BI juga memberikan dia akses ke berbagai acara nasional seperti Karya Kreatif Indonesia (KKI) dan Indonesia Sharia Economic Festival (ISEF), bahkan acara di luar negeri seperti Gastrobeat di Singapura dan Halal Summit di Turki.

Alhasil, kini pembeli produk Jan Ayu tidak hanya di Lampung dan Indonesia, tetapi sampai ke Georgia, Nicaragua, Australia, dan Malaysia.

"Saya ketemu BI itu awal-awal memulai usaha ini. Benar-benar dengan BI saya merasa sangat terbantu. Kalau saya sendirian pasti tidak bisa, tidak secepat itu setidaknya," tuturnya.

Linda mengaku saat ini omzet rata-rata bulanannya sekitar Rp 50 juta dengan harga produk sekitar Rp 500.000 hingga Rp 3,5 juta per potong.
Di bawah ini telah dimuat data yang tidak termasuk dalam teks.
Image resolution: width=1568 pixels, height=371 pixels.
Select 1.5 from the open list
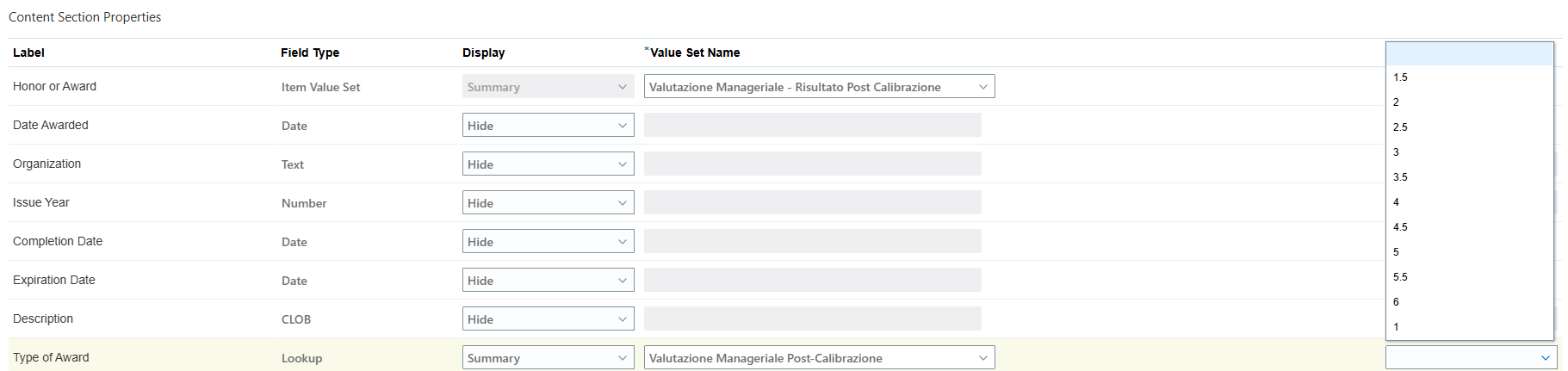pyautogui.click(x=1469, y=77)
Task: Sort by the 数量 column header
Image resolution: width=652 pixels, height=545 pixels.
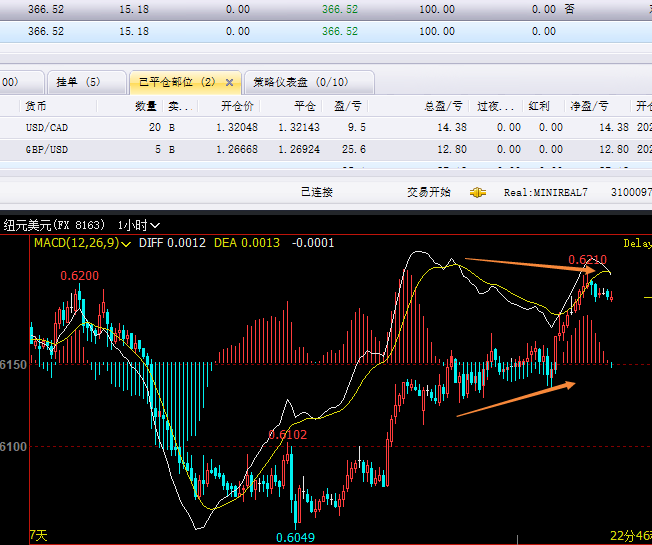Action: 146,105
Bahkan, Linda bisa mengantongi omzet lebih dari itu ketika mendapat pesanan seragam dari instansi pemerintahan.

Namun, sejak adanya efisiensi, pesanan dari instansi menjadi berkurang. "Kalau yang rutin sih sekitar 50-an potong yang kita produksi. Kecuali ada permintaan dari instansi yang seragam, itu bisa sampai ratusan potong," kata Linda.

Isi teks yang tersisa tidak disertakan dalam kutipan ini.